Biri de vücuttur. Vücut zaten senin mülkün değildir. Onun mâliki ancak Mâlikü'l Mülktür. Ve senden daha ziyade senin vücuduna şefkatlidir. Binaenaleyh, Mâlik-i Hakikînin daire-i emrinden hariç o vücuda karıştığın zaman zarar vermiş olursun: ümitsizliği intaç eden hırs gibi.

Biri de belâ ve musibetlerdir. Bunlar zâildir, devamları yoktur. Zevalleri düşünülürse, zıtları zihne gelir, lezzet verir.
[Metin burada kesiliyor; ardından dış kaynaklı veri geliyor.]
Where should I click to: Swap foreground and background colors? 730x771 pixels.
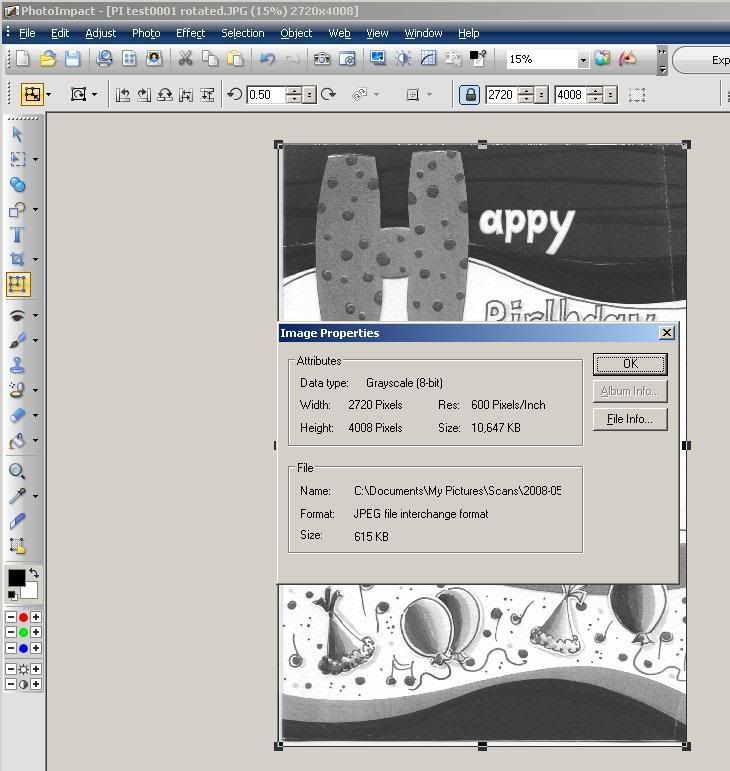33,573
Biri de, sen burada misafirsin. Ve buradan da diğer bir yere gideceksin. Misafir olan kimse, beraberce getiremediği birşeye kalbini bağlamaz. Bu menzilden ayrıldığın gibi, bu şehirden de çıkacaksın. Ve keza, bu fâni dünyadan da çıkacaksın. Öyle ise, aziz olarak çıkmaya çalış. Vücudunu Mûcidine feda et. Mukabilinde büyük bir fiyat alacaksın. Çünkü, feda etmediğin takdirde, ya bâd-ı hevâ zâil olur, gider, veya Onun malı olduğundan, yine Ona rücû eder.
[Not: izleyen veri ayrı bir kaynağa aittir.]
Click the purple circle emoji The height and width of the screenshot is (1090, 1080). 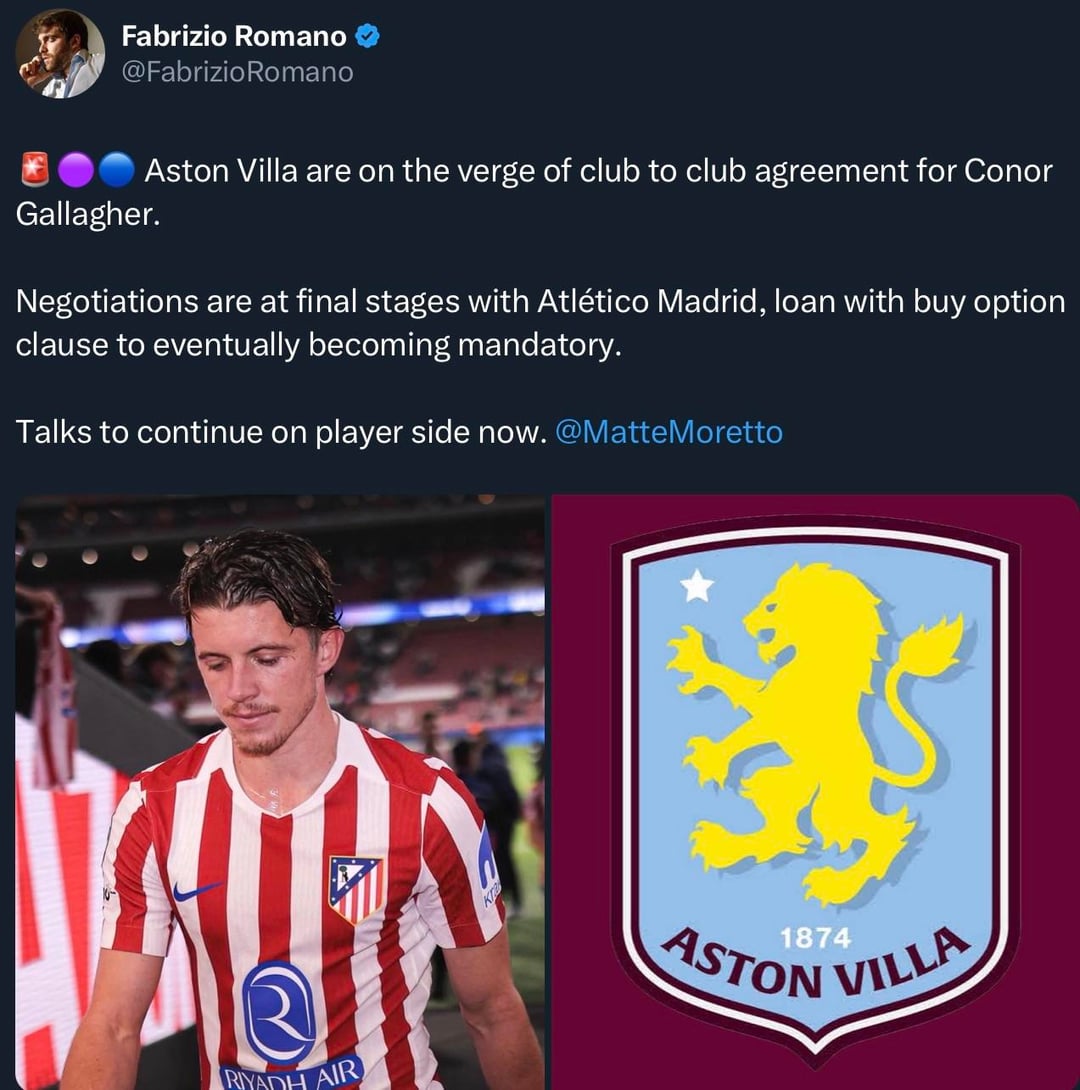pyautogui.click(x=73, y=171)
Eğer vücuduna itimad edersen, ademe düşersin. Çünkü ancak vücudun terkiyle vücut bulunabilir. Ve keza, vücuduna kıymet vermek fikrinde isen, o vücuttan senin elinde ancak bir nokta kalabilir. Bütün vücudun cihât-ı erbaasıyla ademler içerisinde kalır. Amma, o noktayı da elinden atarsan vücudun tam mânâsıyla nurlar içinde kalır.

Biri de, dünyanın lezzetleridir. Bu ise, kısmete bağlıdır. Talebinde kalâka düşer. Ve sür'at-i zevali itibarıyla, aklı başında olan, onları kalbine alıp kıymet vermez.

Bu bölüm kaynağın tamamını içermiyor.